Den Kunstpark „Zweistromland“ wird es nicht geben – Anselm Kiefer scheitert mit seiner großen Idee

Buchen

Ein kunstvoller Plan ist geplatzt. Nach jahrelangem Hin und Her um ein dreißig Hektar großes Gelände steht seit dem Wochenende fest: Anselm Kiefer, die internationale Kunstgröße, wird seinen geplanten Kunstpark „Zweistromland“ im Odenwaldstädtchen Buchen nicht realisieren können. Vier große Ateliers und Ausstellungshallen und über 20 000 Quadratmeter der Buchener Jungviehweide sollten dazugehören, mit Skulpturen inmitten von Sträuchern, Hecken und natürlich dünnem Kiefernbewuchs. Es sollte laut Bürgermeister Josef Frank, dem größten Förderer des Projekts, „eine harmonische Einheit von Kunst und Natur“ entstehen, „eine Einrichtung mit Weltbedeutung“. Doch daraus wird nun nichts – es fehlt das Geld.
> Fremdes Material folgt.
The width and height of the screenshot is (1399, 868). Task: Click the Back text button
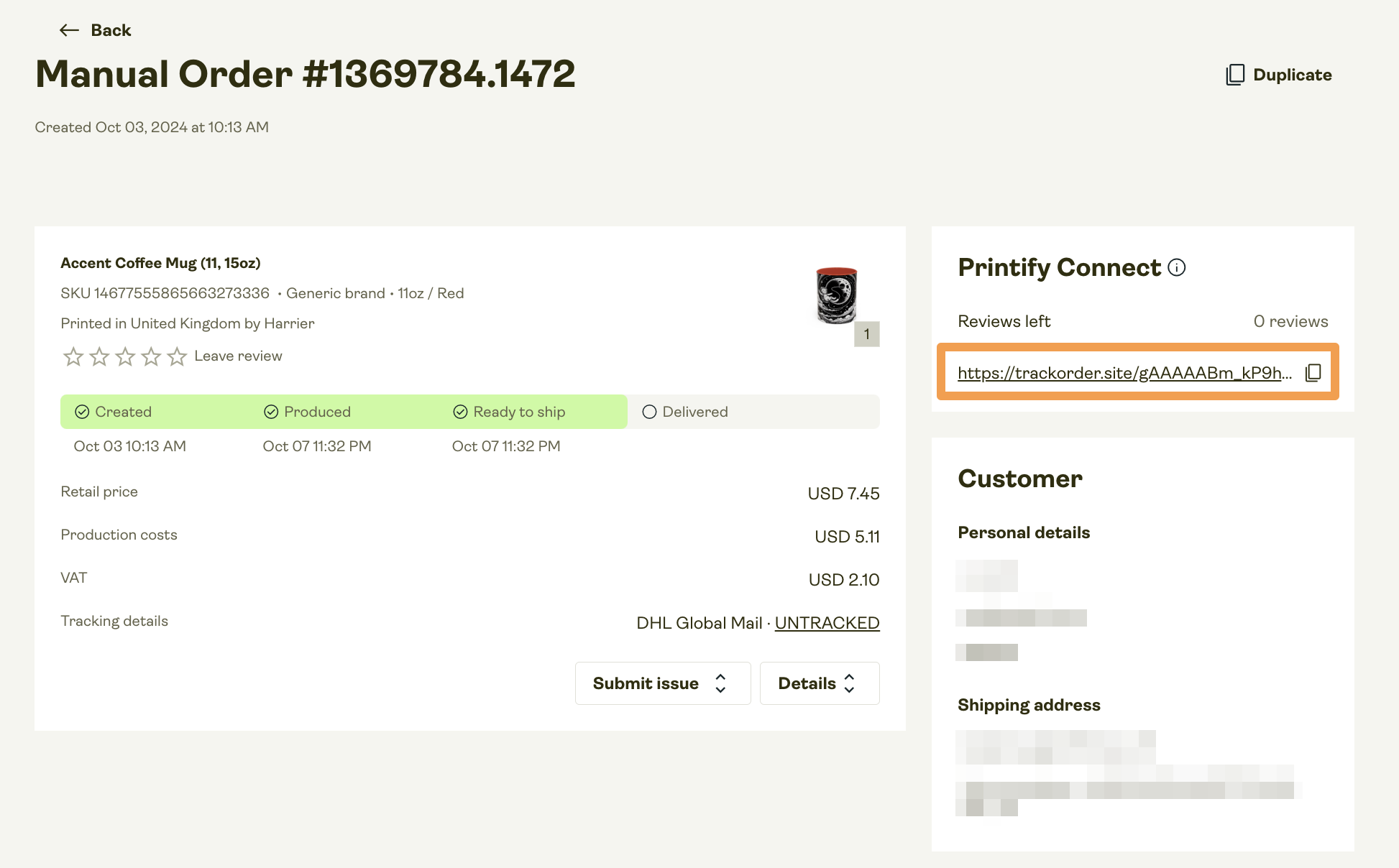(x=111, y=30)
Mit zwanzig Millionen Mark wollte Anselm Kiefer, der schon seit mehr als zwei Jahrzehnten in Buchen lebt, den Kunstpark finanzieren. Das schien nicht weiter schwierig zu sein: schließlich mußte sich der 47jährige Beuys-Schüler in der Vergangenheit ums Geld nie sorgen. Amerikanische Kritiker bescheinigten dem Künstler Ende der achtziger Jahre, der „beste Maler seiner Generation auf beiden Seiten des Atlantiks“ zu sein; auf dem Kunstmarkt werden Millionensummen für seine großformatigen Bilder bezahlt.

Verkauft hat Kiefer davon aber immer nur so viele, wie notwendig war, sein 4000 Quadratmeter großes Atelier im Buchener Industriegebiet unterhalten und seine neunzehn Assistenten bezahlen zu können. Die übrigen Werke haben er und seine Frau behalten, um sie in den Kunstpark „Zweistromland“ einzubringen. Das Kiefersche Schaffen sollte möglichst an einem Ort bleiben.

Auf nach New York

Jetzt liegt die Arbeitsstätte, das Fabrikgelände in der Dieselstraße, trist und verlassen da: Drahtgestänge, in eine orangefarbene Tonne gestopft, rostige Stahlträger, zwei ausrangierte Förderbänder. „Das Atelier bleibt heute geschlossen“, steht am Tor. Allen Assistenten, außer einer Mitarbeiterin, hat Kiefer zum Monatsende gekündigt; er selbst macht sich nach New York auf, wo er künftig leben und arbeiten will.